Mythbusting: John Lennox and the Galileo myth
In a Crisis (insidecatholic.com) book review, Logan Gage looks at John Lennox's God's Undertaker: Has Science Buried God?, and suggests that the Catholic Church has a Galileo complex:
Terrified by the historical narrative of the Church's resistance to and persecution of science, Christians are averse to challenging "scientific" claims. "Complex" is an apt description, too: a group of unconscious impressions, not a well-thought argument.
That's certainly too bad, because so much utter nonsense gets sheltered under the label of "science". Anyway, he argues,
Correcting this historical picture -- the Galileo story in particular -- is one of the great virtues of John Lennox's God's Undertaker: Has Science Buried God? The very notion of a science-religion conflict is largely the invention of a few prominent (though now discredited) 19th-century historians. Galileo's persecution is the linchpin of this tale.

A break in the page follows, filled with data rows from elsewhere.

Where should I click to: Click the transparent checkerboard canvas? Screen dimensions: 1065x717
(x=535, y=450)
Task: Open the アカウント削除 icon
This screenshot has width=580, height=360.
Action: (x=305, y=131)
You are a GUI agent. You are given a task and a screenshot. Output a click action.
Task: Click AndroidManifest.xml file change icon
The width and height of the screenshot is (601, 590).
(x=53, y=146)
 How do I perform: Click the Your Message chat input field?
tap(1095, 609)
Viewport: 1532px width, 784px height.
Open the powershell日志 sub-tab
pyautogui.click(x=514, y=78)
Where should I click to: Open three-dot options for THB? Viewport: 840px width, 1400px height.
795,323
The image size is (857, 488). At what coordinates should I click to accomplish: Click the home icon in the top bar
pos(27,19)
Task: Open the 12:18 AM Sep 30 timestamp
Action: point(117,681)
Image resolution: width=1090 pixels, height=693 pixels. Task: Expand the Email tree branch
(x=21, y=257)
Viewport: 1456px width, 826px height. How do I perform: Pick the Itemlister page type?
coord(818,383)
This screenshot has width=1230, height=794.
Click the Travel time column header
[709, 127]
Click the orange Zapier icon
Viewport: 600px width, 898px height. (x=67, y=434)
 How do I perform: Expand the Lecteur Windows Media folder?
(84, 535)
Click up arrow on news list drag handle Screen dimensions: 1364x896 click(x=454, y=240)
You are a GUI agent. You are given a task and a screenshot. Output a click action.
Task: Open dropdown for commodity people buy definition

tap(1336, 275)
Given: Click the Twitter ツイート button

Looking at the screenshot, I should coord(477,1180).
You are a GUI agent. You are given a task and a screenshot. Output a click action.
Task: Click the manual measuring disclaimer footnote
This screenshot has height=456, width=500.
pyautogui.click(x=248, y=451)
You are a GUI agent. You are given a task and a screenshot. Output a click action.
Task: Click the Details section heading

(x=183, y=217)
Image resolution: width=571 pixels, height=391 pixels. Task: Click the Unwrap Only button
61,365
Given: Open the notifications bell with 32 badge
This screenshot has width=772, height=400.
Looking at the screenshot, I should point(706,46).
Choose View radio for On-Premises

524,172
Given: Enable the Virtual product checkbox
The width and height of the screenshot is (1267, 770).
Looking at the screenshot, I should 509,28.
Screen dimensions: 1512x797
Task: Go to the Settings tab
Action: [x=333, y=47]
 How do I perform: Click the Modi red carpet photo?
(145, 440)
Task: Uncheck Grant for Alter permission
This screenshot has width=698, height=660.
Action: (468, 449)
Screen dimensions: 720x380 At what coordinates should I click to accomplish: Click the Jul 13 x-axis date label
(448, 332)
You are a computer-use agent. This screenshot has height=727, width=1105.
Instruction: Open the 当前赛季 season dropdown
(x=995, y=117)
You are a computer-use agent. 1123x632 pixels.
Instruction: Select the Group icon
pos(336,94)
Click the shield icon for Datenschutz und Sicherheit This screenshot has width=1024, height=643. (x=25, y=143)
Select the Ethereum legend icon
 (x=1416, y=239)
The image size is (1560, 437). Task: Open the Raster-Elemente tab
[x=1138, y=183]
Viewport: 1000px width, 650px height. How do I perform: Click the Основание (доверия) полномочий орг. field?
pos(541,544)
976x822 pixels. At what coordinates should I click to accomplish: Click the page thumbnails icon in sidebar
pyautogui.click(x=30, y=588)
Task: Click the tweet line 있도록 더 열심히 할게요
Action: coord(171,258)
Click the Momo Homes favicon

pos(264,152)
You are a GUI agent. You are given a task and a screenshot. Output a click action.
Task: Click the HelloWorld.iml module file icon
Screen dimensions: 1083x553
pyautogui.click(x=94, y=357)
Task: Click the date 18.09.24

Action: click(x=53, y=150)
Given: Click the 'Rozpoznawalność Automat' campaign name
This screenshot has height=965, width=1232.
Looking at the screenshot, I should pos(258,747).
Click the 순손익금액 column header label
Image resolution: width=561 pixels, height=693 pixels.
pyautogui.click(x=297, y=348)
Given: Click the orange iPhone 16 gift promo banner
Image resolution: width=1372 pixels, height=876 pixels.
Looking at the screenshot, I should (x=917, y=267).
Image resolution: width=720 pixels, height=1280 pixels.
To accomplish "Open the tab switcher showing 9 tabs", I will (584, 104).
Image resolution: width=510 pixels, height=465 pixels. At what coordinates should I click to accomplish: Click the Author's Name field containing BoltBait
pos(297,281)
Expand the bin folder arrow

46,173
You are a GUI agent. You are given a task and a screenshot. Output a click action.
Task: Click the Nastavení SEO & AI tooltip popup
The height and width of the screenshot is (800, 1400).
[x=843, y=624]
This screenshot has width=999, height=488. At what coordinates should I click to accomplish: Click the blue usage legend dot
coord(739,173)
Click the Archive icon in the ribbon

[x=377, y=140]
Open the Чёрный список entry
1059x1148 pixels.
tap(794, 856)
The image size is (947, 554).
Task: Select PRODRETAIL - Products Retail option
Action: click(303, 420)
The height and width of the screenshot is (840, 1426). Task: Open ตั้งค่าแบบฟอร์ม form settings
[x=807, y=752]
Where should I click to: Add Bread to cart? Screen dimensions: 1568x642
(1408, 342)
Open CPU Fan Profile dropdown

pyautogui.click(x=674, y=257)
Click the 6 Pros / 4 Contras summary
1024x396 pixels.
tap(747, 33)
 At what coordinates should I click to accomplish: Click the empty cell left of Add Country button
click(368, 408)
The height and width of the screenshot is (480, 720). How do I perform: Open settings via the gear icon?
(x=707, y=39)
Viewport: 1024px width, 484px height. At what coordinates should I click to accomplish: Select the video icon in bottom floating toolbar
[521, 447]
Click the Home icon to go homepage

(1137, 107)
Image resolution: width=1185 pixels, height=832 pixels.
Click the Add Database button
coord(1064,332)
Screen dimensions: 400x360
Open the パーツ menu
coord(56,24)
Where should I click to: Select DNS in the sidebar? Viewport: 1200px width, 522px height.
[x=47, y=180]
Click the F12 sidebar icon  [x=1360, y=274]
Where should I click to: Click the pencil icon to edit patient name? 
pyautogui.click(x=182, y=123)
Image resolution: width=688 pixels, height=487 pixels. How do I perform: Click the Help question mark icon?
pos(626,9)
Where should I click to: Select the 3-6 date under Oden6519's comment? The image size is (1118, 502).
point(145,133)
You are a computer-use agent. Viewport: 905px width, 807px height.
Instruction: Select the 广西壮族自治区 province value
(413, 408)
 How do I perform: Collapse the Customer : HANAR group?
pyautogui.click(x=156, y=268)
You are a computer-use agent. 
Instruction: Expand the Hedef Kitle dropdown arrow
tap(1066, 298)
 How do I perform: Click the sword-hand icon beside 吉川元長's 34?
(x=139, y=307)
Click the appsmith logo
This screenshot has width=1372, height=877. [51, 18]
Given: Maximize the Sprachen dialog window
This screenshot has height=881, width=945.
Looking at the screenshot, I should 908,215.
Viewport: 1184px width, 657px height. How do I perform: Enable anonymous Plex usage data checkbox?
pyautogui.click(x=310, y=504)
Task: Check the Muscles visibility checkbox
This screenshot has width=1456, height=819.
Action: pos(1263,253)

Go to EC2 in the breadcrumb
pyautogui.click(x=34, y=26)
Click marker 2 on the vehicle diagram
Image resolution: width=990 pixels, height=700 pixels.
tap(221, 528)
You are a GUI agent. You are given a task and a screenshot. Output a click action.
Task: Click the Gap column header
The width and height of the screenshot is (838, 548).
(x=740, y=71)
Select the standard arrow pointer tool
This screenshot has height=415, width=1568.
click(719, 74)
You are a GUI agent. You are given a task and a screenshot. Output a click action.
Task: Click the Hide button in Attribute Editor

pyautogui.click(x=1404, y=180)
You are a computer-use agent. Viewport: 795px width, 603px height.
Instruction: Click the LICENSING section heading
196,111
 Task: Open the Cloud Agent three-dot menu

In reality, Galileo -- a believer in God and the Bible -- received the support of many Jesuits and the disapprobation of many secular Aristotelians, who aroused clerical hostility. Galileo -- whom the Church never tortured, whatever conspiracy theorists say -- lacked diplomacy and seemed to provoke beyond necessity. It is a nuanced tale, hardly confirming the "conflict thesis."
The book I most recommend in this area is the wonderful biography, Galileo's Daughter, by Dava Sobel. You'll see the real Galileo there, a devout Catholic with three kids born out of wedlock (yes!). His clever elder daughter steals the show, but don't let that deter you.